**Excerpted passage**
Warrior. Softball player. Leader.
Kayla Green is an amazing human being. When we started on this journey with the Next Season, we were surprised by Kayla’s impact on her community. After, meeting her and spending time learning all the things that make her tick, we finally understood. Kayla grew up with unsettled home life. Her parents were in and out of her life. She ended up being raised by her Softball Coach, and at one point, even moving into his home to live with his family. We were so impressed by her work ethic and leadership qualities, we hired her. Kayla has now joined the RIP-IT family and is pursuing her dream of coaching Travel Ball.
It’s great getting to work with people who we find inspiring. Kayla wants to continue to grow the game of softball and inspire the players that are coming after her. Despite all the things that happened in her childhood, she still became a D1 College Softball Player and helped Arkansas win the SEC Championship in her final year.
Tell us about what it was like for you growing up?
When I was 13, things got really chaotic. My mom was on drugs and my step-dad was in jail. I had to step into the mom role to take care of my brother and sister. I was taking care of them until my mom told me that she could no longer take care of us. She told me that I would end up going down with her if I stayed. I moved in with Brian and Nicole who became my ‘kind of’ adoptive parents. And I lived with them until I moved too Arkansas. My brother and sister moved in with their grandparents. It was just really chaotic growing up. When my mom wasn’t on drugs, she tried to do what was best for me.
My mom is clean and sober now. And doing really great. We are best friends today.
How does softball fit into your story?
Without softball, our two families would have never come together. Softball was like my therapy. Probably more expensive than therapy. If I was having a hard day, I would just go softball and have a hard practice. It was great to have that stress relief at such a young age. Softball gave me a lot of structure. Softball kept me from following my family’s history of making bad decisions. I knew if I got in trouble, I couldn’t play softball. Softball really kept me on a good path in life and it gave me every opportunity that I could ask for. Softball has given me a free education, housing, a roof over my head, really everything those 4 years at Arkansas.

**Supplied material**
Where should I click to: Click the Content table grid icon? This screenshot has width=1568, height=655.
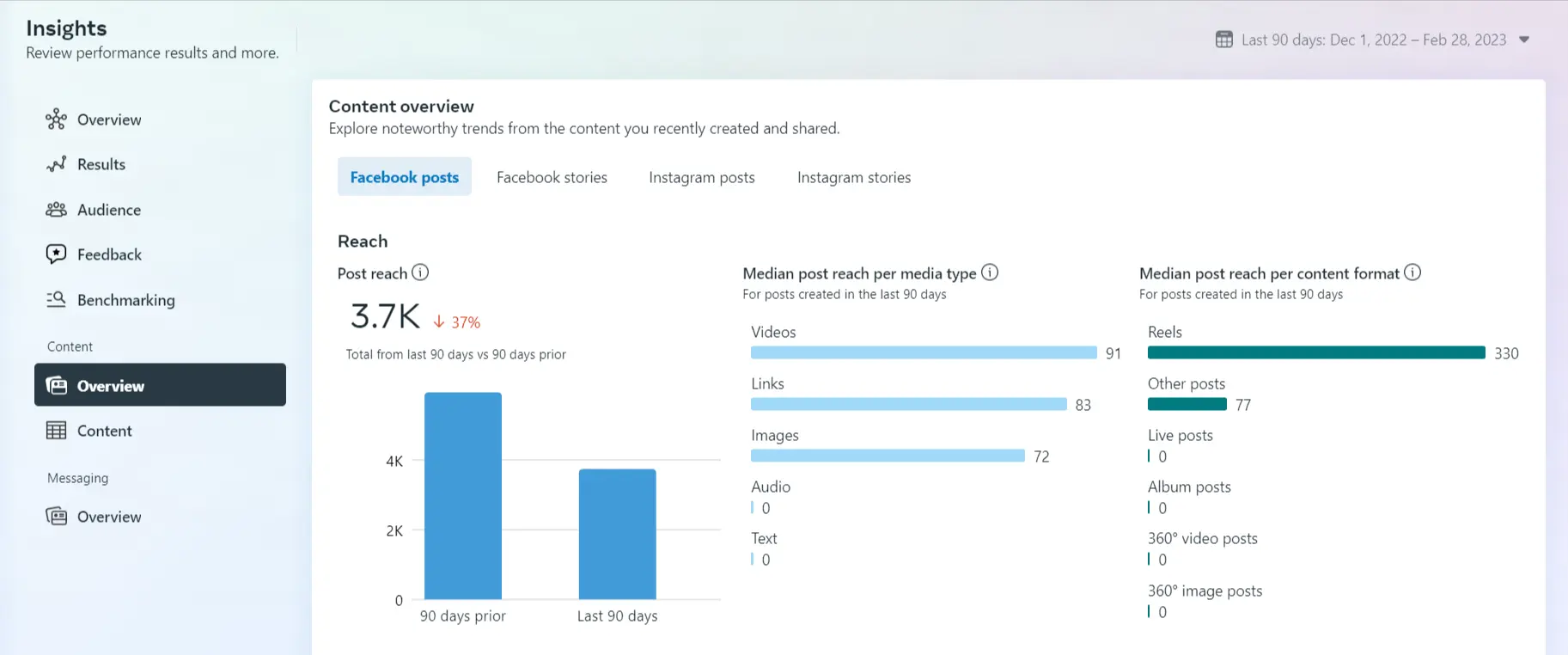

**Work required**
Please write what comes next in the Kayla Green softball profile that precedes the data, starting right after its last sentence.

**Response area**
What travel ball organizations did you play for?
So Cal Athletics
Why did you pick Arkansas?
It was far from home. I’m going to go wherever I can get a full ride, get money, and afford school. The biggest thing for me was to go somewhere I know I could be on my own and be successful on my own. Arkansas was in a small college town. I loved Coach Deifel and everything she was trying to do to build a program there. It was an SEC school. It was a small college town. I loved everything about it. It didn’t matter how good we were going to be. When I started talking to Coach Deifel about it, I knew it was going to be a challenge. I realized that this was going to be challenging and that’s what I liked about it. That’s what I really loved about Arkansas. By picking this school, It was forcing me to do something different and to be something different.
What was your favorite game?
I hit two hrs against Alabama.
Who are your biggest mentors?
Coach Deifel. She’s an All- American championship catcher. Sometimes you forget that she’s this big-time amazing catcher because she’s such a mom while she’s coaching. She is someone we all want to be like when we’re older. Very successful. Family oriented. I knew I could always rely on her or go to her when I needed anything.
Brian. He took me. He saw something in me that maybe I didn’t see in myself when I was 14 years old. He knew I was always going to do great things. Without him, I wouldn’t be where I’m at today.
What’s the most important thing that you’ve learned from them?
Never give up. When life kind of sucks, when you feel like life’s going against you, and you totally feel like quitting, just keep chugging along.
What were your first thoughts when you were going through the design process?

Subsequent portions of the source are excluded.